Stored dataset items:
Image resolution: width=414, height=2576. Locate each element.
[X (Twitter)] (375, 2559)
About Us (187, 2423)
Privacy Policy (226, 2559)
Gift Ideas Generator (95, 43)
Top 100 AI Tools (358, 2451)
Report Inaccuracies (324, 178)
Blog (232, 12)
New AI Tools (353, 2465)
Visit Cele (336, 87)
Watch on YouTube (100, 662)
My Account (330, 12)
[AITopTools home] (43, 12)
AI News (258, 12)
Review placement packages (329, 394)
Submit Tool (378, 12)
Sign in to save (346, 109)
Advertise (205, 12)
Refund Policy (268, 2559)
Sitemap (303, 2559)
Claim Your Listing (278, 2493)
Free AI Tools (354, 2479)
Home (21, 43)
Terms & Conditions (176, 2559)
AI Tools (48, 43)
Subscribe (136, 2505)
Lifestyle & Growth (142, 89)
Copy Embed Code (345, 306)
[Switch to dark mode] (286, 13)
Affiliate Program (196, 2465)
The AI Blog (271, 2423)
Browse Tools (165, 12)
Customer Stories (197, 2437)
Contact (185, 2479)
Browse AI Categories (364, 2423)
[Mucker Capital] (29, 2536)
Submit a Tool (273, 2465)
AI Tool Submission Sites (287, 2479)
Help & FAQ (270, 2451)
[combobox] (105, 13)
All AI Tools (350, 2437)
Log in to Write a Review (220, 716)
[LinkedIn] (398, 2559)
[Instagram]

- **About this task**
Restate word for word the lines above, beginning at the first one and ending at the line that carries "Sign in to save (346, 109)".

- **Solution**
Image resolution: width=414, height=2576. Locate each element.
[X (Twitter)] (375, 2559)
About Us (187, 2423)
Privacy Policy (226, 2559)
Gift Ideas Generator (95, 43)
Top 100 AI Tools (358, 2451)
Report Inaccuracies (324, 178)
Blog (232, 12)
New AI Tools (353, 2465)
Visit Cele (336, 87)
Watch on YouTube (100, 662)
My Account (330, 12)
[AITopTools home] (43, 12)
AI News (258, 12)
Review placement packages (329, 394)
Submit Tool (378, 12)
Sign in to save (346, 109)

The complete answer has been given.